“There is no comprehensive law regulating the collection, use, disclosure, and retention of biometric data.”
The Project for Privacy and Surveillance Accountability (PPSA) joined with 45 other civil liberties organizations in an open letter calling on federal and state agencies to end the practice of forcing Americans to use facial recognition technology for identity verification.
The letter applauds the IRS and Department of the Treasury for backing out of a decision to use the facial recognition software of a contractor, ID.me. The letter notes many problems with facial recognition technology, ranging from misidentification of people of color to issues with how a private contractor might use its possession of personal biometric data in the marketplace.
One portion of this letter precisely describes PPSA’s concerns with government-mandated facial recognition technology:
“The use of third-party face verification service also creates needless security issues facilitated by government agencies forcing individuals to hand over biometric data to a private company. Biometric data, particularly faceprints, are increasingly becoming targets for fraudulent activity. The likely result of federal and state agencies using faces as a credential to access sensitive information will be large-scale data breaches of a credential that cannot easily be changed."

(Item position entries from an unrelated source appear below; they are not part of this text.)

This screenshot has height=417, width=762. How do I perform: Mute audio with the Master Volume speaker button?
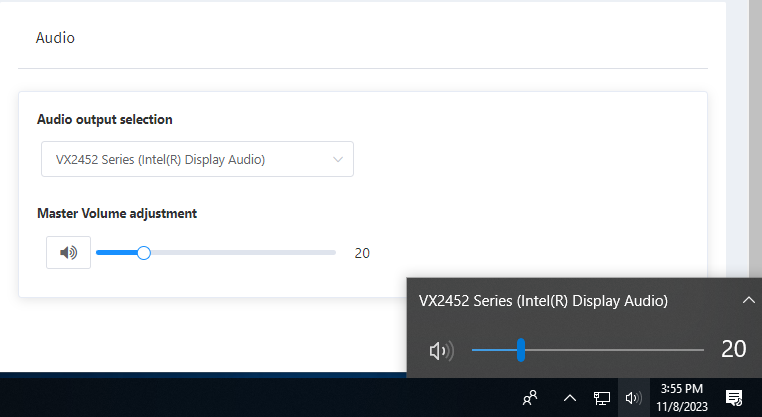click(x=68, y=253)
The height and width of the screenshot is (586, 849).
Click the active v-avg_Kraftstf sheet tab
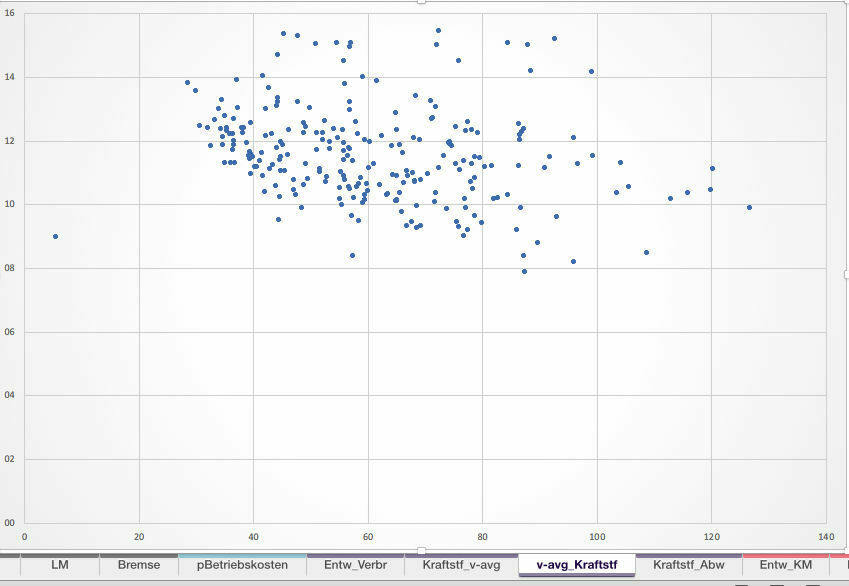pos(576,566)
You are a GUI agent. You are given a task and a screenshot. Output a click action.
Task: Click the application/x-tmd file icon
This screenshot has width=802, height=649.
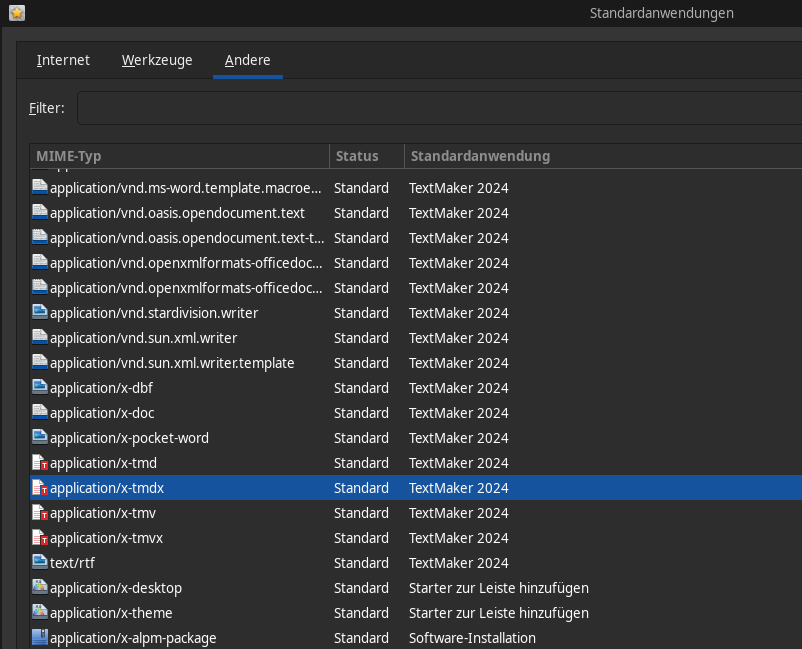point(40,463)
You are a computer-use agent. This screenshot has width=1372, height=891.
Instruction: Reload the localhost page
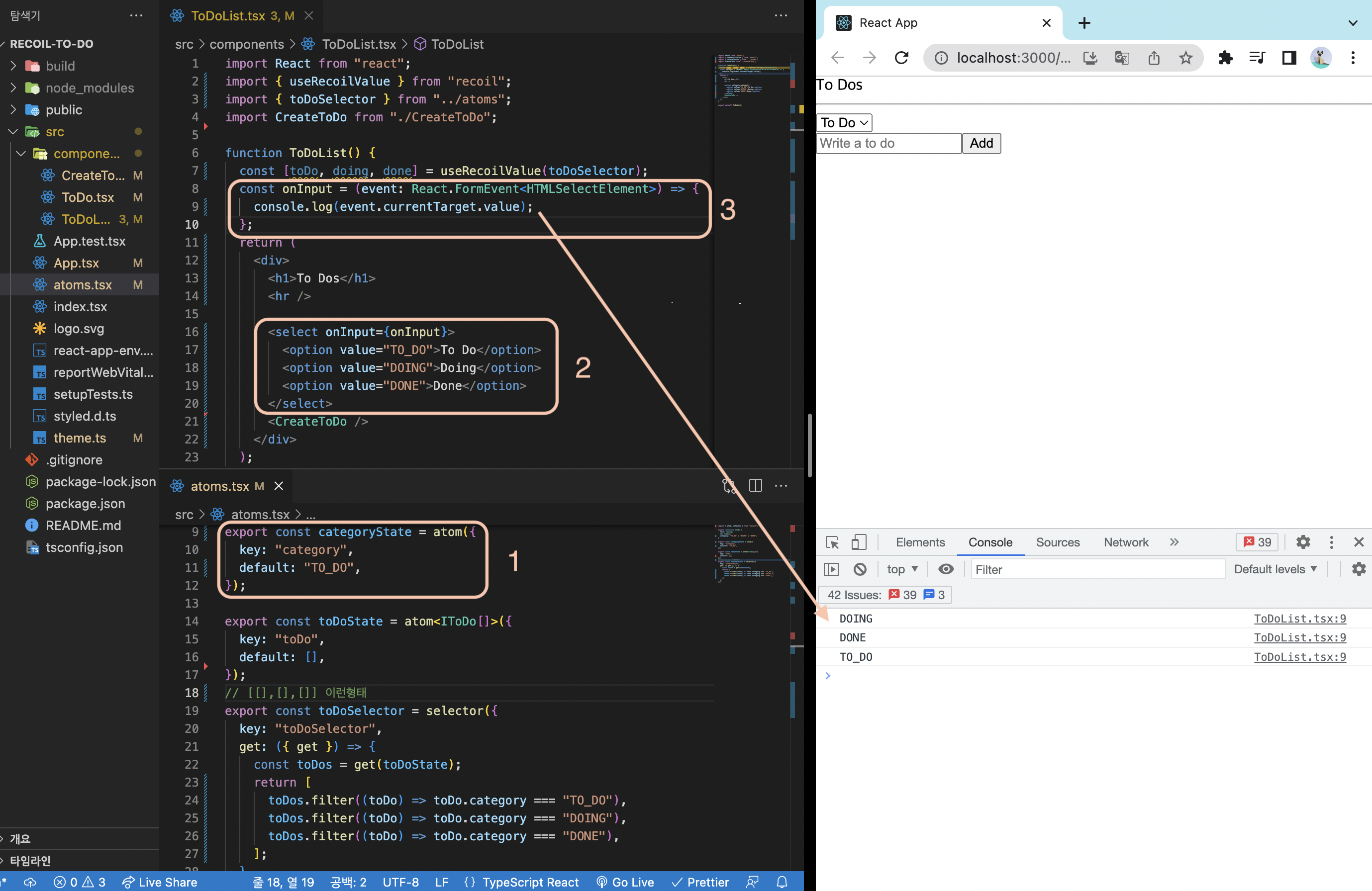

PPSA has long noted, as the letter states: “There is no comprehensive law regulating the collection, use, disclosure, and retention of biometric data.”
Given the dire consequences for privacy and civil liberties of a hack of millions of Americans’ biometric data, PPSA joins our peers in calling on the government to halt the use of facial recognition technology. We should not even consider this technology for public services until the government has put in place the legal governance and cybersecurity needed to protect Americans.